Once the baby is moving down your birth canal and the midwife expects the birth to be imminent, she will prepare all her equipment nearby and there will usually be a second midwife present by then. She will encourage you to breathe the baby out gently and may use a hot compress if you are not in a pool. Often the head is born and then there is a quiet couple of minutes until the next contraction which will help the body to be born. Typically, the midwife will gently move the baby through your legs so that you can pick your baby up and bring them skin to skin. The cord will still be attached at this point and there is no need to cut the cord until the placenta is out unless the baby needs support or you are bleeding.

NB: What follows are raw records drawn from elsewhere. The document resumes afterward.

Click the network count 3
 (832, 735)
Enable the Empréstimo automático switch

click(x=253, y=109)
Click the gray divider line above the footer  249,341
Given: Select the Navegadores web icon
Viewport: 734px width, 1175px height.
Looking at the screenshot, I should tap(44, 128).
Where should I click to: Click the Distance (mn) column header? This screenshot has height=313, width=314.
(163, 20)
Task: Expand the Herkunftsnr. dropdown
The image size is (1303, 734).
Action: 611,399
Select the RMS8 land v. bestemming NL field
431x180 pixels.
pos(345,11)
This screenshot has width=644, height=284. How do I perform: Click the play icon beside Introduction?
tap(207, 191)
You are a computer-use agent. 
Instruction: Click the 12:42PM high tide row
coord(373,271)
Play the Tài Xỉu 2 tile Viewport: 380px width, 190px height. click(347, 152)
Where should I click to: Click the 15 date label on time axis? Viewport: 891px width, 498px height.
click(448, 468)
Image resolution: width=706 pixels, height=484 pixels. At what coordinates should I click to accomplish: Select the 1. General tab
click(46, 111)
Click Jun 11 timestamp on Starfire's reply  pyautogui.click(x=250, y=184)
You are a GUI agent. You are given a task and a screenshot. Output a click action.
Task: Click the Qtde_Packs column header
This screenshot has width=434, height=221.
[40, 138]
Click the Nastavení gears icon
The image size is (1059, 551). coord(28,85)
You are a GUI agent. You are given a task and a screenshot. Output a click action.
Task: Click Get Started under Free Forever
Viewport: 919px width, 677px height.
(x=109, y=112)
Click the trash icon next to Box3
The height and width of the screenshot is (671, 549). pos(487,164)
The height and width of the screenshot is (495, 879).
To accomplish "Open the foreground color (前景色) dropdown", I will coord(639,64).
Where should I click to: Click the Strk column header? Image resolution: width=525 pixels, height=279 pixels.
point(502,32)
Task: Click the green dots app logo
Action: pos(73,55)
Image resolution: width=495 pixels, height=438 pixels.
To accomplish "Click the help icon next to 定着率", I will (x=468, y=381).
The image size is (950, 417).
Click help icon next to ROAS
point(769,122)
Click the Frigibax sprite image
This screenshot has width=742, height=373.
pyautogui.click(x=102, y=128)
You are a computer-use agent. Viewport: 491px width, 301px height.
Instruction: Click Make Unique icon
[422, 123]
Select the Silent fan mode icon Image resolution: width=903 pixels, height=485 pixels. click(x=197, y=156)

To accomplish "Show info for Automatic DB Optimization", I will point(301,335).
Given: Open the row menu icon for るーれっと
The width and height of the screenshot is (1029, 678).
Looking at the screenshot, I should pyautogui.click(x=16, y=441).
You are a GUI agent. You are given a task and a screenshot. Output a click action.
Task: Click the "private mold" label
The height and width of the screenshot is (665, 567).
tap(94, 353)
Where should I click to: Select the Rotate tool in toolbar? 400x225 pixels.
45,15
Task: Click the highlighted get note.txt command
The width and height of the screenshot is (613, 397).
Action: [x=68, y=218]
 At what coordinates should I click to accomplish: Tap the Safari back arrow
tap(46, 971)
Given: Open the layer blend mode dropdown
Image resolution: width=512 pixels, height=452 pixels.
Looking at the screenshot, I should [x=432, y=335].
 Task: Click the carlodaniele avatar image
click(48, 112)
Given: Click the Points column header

Once you have birthed your placenta the midwife will examine your perineum to establish whether it needs suturing. Normally this can be done at home and then its time to celebrate, eat some good food and drink a welcome cup of tea or even some champers! You might want a bath and to get into a fresh clean bed with your baby. The midwife will weigh and check the baby over as well as ensuring that all your observations are normal and the baby is feeding well before she departs. She will usually clean up everything leaving a bag of washing and a bag or rubbish.

Some people are concerned about what will happen if there is a problem with the labour. This is what the midwife is trained to identify and she will act accordingly. The reassuring aspect of this is that the majority of transfers from home birth into hospital are quite calm affairs and the most common reason is a rather long labour where the woman decides that she would like some help or pain relief. Of course, you can use Entonox (gas and air) at home and most women find that, plus a birth pool and the comfort of home are sufficient for them.

How to prepare:

The decision to have a home birth will often be influenced by who will be caring for you. It is important that you feel comfortable with the midwife and therefore most NHS home birth teams will aim to ensure that you know the team who will be caring for you.
If you have opted for an independent or private midwife you will have become comfortable with her during your antenatal care and she will know what your plans are.

During your pregnancy you might want to optimise your wellbeing by paying attention to your diet and physical wellbeing. I recommend 70g of protein a day spread over 5 portions, moderate amounts of complex carbs, plenty of fresh veg and limited fruit. This type of diet will help to stabilise your blood sugars, pick up your energy and help your baby grow well. To keep you body physically active and strong, some women enjoy pregnancy yoga or pilates but walking and swimming can be just as effective.

Finally, you may want to think about some form of hypnobirthing as a preparation. This can help you approach your birth calmly and with confidence.

Many people think that having a baby at home will be messy and complicated. Think again. Invest in some plastic dust sheets, a few old duvet covers or sheets, an old duvet or pillows and a good selection of old towels, and you are ready to go! Once the birth is over the sheets and plastic can be rolled up for disposal and the towels washed. Simple!

Most women give birth kneeling on the floor or in a pool and the only other props you might need are some bendy straws or a bottle you can drink from at any angle, a torch, some disposable mats (changing mats from Boots), some easy to digest food, low lighting and music. You won’t know in advance where in your home you will give birth so try not to get fixed on a certain room. I once attended a birth in an enormous house and the woman gave birth in the tiny loo under the stairs!

Finally ensure that you know what you want and what is important to you and believe in yourself. You can do this.